この結果をどのように総括しているのかと以前中部地方整備局のサイトを覗いてみたことがあった。そこで見つけた資料には、あくまで案としてだが今後の活用として「歩行者や自転車等が通行可能に変更」とあった。確かに今回久しぶりに通行したトンネル内には車線を減らし歩道が作られていた。しかしトンネル周辺はこのような山々が連なる秘境の地。車の往来もほとんどなく、ましてや急勾配の路上を歩く通行人の姿など一度も見たこともない。なんだかこじつけ的な気がしないでもない。

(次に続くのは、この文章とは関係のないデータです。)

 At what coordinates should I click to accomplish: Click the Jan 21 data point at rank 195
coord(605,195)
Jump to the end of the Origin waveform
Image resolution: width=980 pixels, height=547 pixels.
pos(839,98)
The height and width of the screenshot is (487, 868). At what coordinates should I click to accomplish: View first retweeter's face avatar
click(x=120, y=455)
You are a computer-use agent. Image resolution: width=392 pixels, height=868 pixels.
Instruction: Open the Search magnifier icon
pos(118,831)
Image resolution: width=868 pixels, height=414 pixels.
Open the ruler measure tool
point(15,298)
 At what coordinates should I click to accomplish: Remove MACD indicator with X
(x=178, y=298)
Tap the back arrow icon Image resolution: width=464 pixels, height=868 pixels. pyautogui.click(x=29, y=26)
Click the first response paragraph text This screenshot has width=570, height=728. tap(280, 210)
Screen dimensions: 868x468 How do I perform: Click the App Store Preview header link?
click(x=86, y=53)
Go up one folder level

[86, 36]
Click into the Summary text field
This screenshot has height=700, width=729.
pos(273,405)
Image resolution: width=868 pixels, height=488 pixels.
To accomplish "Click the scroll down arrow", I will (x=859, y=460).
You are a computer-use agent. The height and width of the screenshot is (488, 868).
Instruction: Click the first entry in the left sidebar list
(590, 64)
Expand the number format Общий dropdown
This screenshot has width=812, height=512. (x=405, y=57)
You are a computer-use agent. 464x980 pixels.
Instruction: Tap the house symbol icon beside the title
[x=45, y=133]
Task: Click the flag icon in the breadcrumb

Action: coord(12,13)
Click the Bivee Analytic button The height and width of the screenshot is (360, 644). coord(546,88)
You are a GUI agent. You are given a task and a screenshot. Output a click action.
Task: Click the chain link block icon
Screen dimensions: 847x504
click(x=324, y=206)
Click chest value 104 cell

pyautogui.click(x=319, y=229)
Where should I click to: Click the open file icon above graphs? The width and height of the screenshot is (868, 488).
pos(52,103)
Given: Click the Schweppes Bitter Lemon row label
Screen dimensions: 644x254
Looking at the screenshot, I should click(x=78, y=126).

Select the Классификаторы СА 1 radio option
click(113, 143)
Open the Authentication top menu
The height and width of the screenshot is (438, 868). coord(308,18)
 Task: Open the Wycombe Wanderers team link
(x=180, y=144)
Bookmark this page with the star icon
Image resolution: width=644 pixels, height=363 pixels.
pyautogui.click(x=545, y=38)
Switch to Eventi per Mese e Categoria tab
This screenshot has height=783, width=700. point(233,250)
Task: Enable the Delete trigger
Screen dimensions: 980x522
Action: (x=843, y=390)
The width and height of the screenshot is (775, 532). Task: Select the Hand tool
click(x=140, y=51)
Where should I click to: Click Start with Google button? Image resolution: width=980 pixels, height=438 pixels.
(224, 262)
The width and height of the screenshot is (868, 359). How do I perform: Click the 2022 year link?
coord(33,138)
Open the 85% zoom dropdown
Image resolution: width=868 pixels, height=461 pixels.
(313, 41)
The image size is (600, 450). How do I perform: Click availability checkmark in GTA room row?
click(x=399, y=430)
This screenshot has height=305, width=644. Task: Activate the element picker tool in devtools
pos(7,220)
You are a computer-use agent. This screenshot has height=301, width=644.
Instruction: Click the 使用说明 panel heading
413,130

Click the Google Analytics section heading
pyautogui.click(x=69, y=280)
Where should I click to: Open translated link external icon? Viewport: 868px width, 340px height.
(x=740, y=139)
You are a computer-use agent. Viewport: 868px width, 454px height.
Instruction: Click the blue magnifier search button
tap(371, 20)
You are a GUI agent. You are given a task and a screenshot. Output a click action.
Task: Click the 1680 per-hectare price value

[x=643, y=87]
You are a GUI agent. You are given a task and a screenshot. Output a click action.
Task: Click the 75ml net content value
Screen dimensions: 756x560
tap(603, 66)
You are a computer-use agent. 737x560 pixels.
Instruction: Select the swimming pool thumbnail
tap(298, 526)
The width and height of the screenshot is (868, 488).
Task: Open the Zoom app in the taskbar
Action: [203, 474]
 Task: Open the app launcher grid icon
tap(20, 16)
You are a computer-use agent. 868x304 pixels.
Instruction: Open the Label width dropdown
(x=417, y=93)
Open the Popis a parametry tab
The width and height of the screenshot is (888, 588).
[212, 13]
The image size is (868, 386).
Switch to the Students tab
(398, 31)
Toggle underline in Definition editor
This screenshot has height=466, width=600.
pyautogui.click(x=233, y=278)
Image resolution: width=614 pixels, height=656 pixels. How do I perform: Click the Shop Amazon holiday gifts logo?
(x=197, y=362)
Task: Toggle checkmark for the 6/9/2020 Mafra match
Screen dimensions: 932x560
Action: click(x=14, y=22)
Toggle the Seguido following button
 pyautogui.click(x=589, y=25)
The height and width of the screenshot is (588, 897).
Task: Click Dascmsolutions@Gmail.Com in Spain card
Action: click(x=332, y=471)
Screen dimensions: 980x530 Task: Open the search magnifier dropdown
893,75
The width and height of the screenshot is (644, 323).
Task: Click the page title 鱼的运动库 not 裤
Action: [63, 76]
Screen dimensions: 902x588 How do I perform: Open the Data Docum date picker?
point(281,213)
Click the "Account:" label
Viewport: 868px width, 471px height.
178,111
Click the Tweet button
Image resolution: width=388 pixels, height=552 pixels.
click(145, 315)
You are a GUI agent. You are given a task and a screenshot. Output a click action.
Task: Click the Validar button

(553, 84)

そういえば今回知ったが2018年度版ツーリングマップルから例の「日本のトンネル技術が敗退」のコピーが書き換えられたとのこと。本屋で確認すると確かに「三遠南信道のトンネル工事が再開」へと表記が変わっていた。購入から17年近くも経過、新しい版を購入しようかと思うが記念に旧版を手元に残しておくことにしよう。

廃村と限界集落が点在する広大な山地を横断する旧兵越林道。現在は貧弱ながらも長野、静岡間を通行可能な唯一の車道としてなんとか生きながらえている。大きなトラブルもなく予定通り青崩トンネルが開通しすると存在意義もなくなり草木トンネルともども今以上に寂れていく運命なのだろうか。そんな中、旧兵越林道方面で新たに行われていた法面工事がやはり気になってしまうのだ。